Man in a Case: Single-Handedly Upping Hartford’s Hip Factor

Mikhail Baryshnikov has had a hell of a life. He defected to Canada from the USSR, he danced and directed with acclaimed companies like New York City Ballet and American Ballet Theatre (ABT). He moved into acting and became Carrie Bradshaw’s boyfriend in Sex in the City (where someone reminded me that he hit her, shame on him). But, this legend’s life was not complete until he came to Hartford (for the second time).

Hartford Stage’s current production, Man in a Case is an adaptation of two short stories by Anton Chekov (yes, fancy and smarty pants) “starring” Misha, as Baryshnikov is known to his inner circle. But, unlike any production of Uncle Vanya or The Cherry Orchard I’ve seen, this is totally modern and edgy and made for a technological generation. I’ll fully admit, I wasn’t sure what to expect from this show. I like funky productions with multiple elements and appreciate non-linear story telling, but thought there was a chance that this might be “too much” based on some early reviews. I will say that Baryshnikov, while probably a good selling point, doesn’t shine as the star of the show because the rest of the ensemble is just so talented and engaging.

Two hunters (they wear hunting garb and talk about shooting stuff) are the “narrators” of these stories, but they do it via dialogue with each other, not by talking to the audience. Through this, the audience gets a little glimpse into their personalities too. The stories themselves are acted out in pieces as vignettes on stage. Interspersed are video clips, slides, sound effects, music and other eclectic elements. Members of the tech team are on stage and themselves effects, props, and scenery.

The video effects and sound are so imperative to the production they become like another character. They create a more enhanced, sensory experience for the audience. Think about what goes through your head when someone is telling you a story, or if you’re remembering a story yourself. The entire thing is not played out in your head, but in snippets–a flash of a picture, seeing a few moments of imagery, a couple measures of a melody.

This is interwoven so beautifully into the show, bringing out even more of the storytelling quality. There’s a fine line between being evocative and bashing you over the head with “THIS IS WHAT YOU SHOULD BE FEELING AND THINKING OF!” Man in a Case succeeds in eliciting more thoughtfulness–as opposed to just being gratuitous bullshit, which fancy technical shows can be.

Now that I’m done drooling over the coolness of the production, let’s get on to the performers in the five person cast. I have to say performers because they were all more than just actors. Because it’s a Baryshnikov Production, there was of course dancing and movement–to the point that much of the show had more than just normal “blocking”, and ventured into choreography. There was also music–both voice and instrumental (accordion, acoustic guitar) that was surprisingly unobtrusive. Baryshnikov wasn’t the star, but a member of the cast. The two hunters (Jess Barbagallo and Chris Giarmo) were remarkable–multi-talented, great storytellers, and so engaging. The actress who played the female love interests in the two stories (Tymberly Canale) was both effervescent and passionate (not in the sex kitten way).

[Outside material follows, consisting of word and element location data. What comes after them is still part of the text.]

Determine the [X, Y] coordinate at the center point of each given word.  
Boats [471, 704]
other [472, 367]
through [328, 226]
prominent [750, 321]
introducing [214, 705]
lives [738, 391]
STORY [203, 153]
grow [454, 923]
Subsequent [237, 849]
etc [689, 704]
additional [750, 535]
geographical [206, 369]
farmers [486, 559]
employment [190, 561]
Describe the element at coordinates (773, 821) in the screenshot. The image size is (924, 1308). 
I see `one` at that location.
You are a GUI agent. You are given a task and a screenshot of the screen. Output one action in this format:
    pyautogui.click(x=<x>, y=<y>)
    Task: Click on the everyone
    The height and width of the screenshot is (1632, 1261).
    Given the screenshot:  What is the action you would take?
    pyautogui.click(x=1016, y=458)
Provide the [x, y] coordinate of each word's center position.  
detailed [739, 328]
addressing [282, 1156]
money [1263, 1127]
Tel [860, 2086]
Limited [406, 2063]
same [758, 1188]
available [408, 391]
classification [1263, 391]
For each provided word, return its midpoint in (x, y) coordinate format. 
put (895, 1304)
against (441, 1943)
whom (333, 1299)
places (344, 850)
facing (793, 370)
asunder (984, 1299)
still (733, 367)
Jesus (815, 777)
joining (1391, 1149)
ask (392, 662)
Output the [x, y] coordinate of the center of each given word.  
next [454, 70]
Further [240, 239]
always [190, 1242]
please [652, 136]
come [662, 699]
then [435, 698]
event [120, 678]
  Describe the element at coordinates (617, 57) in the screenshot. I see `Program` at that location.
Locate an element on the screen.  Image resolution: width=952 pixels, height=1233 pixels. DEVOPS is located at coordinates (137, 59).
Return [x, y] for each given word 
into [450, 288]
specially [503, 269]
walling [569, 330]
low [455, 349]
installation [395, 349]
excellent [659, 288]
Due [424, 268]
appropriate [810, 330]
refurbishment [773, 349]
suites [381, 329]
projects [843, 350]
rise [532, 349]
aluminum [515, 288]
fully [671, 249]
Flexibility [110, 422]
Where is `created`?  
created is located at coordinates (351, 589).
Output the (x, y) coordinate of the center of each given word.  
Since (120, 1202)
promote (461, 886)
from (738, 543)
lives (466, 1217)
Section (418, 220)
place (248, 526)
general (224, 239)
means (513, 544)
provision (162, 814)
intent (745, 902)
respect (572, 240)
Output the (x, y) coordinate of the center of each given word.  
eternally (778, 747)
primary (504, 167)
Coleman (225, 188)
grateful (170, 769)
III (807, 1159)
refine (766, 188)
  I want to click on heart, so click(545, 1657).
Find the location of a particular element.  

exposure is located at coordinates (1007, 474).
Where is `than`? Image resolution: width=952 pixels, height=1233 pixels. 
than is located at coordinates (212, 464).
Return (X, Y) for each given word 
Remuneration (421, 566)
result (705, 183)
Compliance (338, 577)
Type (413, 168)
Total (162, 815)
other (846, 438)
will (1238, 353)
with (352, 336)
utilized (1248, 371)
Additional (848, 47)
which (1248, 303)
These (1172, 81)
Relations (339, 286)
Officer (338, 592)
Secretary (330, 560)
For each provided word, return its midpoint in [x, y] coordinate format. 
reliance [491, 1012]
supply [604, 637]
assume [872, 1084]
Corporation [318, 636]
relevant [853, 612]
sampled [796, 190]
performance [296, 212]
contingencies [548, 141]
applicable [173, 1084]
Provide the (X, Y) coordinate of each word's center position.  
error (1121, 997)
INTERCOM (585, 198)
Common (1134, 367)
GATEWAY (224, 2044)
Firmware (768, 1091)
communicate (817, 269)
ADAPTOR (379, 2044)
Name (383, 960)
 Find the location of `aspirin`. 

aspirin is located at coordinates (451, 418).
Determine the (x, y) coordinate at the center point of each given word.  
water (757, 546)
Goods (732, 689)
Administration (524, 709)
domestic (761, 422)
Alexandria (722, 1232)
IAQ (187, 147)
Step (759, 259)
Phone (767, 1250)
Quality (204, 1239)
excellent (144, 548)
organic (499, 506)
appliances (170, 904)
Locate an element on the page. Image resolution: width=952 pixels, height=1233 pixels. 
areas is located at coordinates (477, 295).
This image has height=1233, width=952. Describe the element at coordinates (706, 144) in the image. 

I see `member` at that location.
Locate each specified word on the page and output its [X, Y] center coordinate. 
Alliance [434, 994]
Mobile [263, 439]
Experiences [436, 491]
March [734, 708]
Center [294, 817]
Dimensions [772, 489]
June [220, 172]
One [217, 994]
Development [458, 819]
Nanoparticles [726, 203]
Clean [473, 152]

Overall, this was way more edgy and cool than I thought I’d ever really see in Hartford. This can be attributed to artistic direction duo Annie-B Parson and Paul Lazar, who are internationally acclaimed for what they do. What’s so impressive is that they chose to spend time doing what they do here in Hartford. Perhaps it will prove to be too sharp for some Nutmeggers to handle (I do know of some folks who have not liked it), but I hope the Land of Steady Habits will surprise me and embrace more of this type of production on the main stage. It sure as hell ain’t no Sex in the City. Three out of three salt shakers because awesome and unexpected is always salty. Keep it coming, Hartford Stage!

Full Disclosure: I went to high school with the sound designer. He might have hated me, so that makes this review that much more “fair and balanced”. So there.